▶ _The problem_
Please write out the items starting with the line that contains "Image resolution: width=535" and going on through the line that contains "tap(366, 343)", with both lines included.

▶ _Data for this exercise_
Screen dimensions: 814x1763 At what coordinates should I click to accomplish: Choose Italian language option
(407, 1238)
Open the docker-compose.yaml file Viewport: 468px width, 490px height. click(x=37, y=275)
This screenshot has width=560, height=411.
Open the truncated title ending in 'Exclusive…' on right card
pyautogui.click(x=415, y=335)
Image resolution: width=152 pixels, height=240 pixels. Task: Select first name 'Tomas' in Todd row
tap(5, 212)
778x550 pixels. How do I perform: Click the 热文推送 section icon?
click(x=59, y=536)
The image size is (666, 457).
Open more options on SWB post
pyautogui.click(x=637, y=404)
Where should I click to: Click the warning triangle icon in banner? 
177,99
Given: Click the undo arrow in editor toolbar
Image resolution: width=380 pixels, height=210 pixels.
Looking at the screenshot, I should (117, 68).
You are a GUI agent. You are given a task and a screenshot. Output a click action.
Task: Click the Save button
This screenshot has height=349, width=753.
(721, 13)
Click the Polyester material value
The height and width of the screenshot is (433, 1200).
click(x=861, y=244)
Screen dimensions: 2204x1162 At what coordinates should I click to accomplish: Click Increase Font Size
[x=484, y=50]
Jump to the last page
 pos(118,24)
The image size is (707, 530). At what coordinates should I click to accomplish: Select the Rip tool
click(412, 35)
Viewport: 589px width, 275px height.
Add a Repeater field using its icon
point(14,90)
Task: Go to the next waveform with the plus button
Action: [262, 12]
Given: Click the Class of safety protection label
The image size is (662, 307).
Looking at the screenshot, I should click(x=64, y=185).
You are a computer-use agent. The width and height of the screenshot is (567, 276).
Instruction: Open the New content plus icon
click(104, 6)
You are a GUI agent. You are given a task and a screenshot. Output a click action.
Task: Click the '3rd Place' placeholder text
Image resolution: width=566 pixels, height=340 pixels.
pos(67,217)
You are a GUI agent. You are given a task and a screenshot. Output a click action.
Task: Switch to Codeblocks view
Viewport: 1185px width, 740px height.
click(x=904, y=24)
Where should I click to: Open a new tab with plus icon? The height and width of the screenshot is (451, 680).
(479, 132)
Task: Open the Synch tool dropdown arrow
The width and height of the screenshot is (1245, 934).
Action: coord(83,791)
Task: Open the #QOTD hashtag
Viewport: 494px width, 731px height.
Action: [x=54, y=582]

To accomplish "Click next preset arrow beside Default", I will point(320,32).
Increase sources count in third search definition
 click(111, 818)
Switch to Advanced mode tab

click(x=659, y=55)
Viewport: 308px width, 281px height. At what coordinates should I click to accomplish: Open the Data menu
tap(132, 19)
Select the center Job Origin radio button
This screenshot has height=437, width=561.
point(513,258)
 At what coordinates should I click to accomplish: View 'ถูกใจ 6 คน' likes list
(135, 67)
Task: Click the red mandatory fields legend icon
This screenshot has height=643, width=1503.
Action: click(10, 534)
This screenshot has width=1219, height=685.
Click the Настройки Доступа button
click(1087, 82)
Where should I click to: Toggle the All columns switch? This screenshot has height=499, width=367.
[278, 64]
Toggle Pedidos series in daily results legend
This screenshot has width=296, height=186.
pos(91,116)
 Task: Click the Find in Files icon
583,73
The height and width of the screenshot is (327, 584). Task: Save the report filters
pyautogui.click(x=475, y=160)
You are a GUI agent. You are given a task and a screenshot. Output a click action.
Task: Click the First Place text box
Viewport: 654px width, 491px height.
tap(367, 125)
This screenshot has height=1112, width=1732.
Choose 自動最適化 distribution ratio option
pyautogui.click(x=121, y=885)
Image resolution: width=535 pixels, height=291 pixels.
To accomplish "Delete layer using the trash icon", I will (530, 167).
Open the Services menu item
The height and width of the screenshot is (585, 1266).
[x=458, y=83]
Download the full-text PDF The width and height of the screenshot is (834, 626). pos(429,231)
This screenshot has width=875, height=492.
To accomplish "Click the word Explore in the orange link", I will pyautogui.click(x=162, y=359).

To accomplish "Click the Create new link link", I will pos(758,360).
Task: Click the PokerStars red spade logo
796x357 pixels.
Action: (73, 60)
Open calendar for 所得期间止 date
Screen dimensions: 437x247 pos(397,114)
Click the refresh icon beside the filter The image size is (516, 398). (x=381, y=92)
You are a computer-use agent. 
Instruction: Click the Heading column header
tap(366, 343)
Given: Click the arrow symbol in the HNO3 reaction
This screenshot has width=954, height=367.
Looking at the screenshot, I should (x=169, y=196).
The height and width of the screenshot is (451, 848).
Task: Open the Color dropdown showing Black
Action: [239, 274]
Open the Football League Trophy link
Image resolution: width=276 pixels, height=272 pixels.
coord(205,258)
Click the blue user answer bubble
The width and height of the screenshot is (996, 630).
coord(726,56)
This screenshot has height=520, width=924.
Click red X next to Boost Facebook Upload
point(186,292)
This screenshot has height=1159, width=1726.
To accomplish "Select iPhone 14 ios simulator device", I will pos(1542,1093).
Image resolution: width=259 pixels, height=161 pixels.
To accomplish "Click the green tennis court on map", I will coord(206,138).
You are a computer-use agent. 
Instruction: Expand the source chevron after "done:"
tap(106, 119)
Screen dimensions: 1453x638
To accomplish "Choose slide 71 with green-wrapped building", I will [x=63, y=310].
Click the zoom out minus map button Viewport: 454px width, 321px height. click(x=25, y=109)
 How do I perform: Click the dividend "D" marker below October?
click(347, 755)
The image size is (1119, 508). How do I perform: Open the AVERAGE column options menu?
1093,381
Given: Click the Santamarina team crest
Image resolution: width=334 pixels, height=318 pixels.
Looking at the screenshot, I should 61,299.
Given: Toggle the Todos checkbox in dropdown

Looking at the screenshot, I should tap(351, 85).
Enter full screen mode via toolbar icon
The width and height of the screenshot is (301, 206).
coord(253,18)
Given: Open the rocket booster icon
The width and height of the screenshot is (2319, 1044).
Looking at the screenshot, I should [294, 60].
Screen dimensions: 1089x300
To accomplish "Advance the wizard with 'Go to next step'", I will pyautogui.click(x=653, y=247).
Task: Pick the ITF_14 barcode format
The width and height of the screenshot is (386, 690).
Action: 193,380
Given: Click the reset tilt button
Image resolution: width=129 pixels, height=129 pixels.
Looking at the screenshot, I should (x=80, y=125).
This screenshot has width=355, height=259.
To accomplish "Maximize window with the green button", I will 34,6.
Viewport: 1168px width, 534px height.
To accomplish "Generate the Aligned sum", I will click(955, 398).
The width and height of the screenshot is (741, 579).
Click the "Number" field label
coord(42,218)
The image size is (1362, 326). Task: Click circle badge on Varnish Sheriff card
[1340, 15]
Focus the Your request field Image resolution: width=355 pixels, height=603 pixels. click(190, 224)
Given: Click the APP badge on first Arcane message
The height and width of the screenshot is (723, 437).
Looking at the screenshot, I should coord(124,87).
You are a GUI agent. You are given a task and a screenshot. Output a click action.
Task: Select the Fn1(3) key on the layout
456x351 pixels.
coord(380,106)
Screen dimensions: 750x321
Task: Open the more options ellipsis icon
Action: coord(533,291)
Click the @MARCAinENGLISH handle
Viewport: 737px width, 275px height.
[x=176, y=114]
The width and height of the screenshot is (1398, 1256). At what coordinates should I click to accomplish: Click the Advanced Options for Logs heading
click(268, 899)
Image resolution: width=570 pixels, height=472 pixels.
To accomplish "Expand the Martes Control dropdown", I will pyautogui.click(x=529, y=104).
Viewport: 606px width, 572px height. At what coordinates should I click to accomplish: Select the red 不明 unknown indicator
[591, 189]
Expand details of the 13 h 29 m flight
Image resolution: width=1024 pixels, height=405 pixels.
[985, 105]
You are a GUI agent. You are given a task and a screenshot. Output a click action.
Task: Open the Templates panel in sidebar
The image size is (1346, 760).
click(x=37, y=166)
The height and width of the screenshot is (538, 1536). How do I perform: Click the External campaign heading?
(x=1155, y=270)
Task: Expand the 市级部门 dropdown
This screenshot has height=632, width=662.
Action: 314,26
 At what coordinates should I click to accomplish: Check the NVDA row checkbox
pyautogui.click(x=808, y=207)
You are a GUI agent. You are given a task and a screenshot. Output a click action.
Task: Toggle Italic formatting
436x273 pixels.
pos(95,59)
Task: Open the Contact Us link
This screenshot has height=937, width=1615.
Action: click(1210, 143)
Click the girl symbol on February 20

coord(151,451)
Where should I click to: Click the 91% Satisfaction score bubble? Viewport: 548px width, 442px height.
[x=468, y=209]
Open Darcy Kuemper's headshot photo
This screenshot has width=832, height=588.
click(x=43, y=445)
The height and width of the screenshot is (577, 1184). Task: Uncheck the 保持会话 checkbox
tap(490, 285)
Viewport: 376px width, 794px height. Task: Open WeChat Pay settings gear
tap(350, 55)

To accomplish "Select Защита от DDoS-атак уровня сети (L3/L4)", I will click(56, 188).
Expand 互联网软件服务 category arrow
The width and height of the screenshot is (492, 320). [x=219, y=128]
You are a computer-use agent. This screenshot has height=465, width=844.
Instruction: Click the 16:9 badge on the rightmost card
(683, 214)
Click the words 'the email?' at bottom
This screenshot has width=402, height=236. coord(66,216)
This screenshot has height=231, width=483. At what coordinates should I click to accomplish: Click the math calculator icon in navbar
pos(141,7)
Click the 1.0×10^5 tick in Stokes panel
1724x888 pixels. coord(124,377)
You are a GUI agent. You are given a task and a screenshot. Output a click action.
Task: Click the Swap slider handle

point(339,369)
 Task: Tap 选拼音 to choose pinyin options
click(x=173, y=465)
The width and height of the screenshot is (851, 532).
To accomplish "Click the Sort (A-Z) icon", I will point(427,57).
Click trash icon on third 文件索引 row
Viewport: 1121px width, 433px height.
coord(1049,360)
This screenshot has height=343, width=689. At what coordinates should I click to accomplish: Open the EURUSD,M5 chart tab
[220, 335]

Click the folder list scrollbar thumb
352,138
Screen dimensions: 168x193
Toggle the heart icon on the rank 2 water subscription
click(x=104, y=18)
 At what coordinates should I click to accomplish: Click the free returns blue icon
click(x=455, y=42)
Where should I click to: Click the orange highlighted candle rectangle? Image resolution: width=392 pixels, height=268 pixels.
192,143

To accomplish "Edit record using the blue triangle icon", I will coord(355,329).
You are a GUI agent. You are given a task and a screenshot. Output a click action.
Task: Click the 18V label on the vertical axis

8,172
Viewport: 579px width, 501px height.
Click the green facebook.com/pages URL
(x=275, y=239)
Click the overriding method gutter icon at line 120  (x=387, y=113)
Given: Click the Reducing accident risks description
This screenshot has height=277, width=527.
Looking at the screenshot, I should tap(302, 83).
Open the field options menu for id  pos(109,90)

▶ _Response to this exercise_
Image resolution: width=535 pixels, height=291 pixels.
To accomplish "Delete layer using the trash icon", I will (530, 167).
Open the Services menu item
The height and width of the screenshot is (585, 1266).
[x=458, y=83]
Download the full-text PDF The width and height of the screenshot is (834, 626). pos(429,231)
This screenshot has width=875, height=492.
To accomplish "Click the word Explore in the orange link", I will pyautogui.click(x=162, y=359).

To accomplish "Click the Create new link link", I will pos(758,360).
Task: Click the PokerStars red spade logo
796x357 pixels.
Action: (73, 60)
Open calendar for 所得期间止 date
Screen dimensions: 437x247 pos(397,114)
Click the refresh icon beside the filter The image size is (516, 398). (x=381, y=92)
You are a computer-use agent. 
Instruction: Click the Heading column header
tap(366, 343)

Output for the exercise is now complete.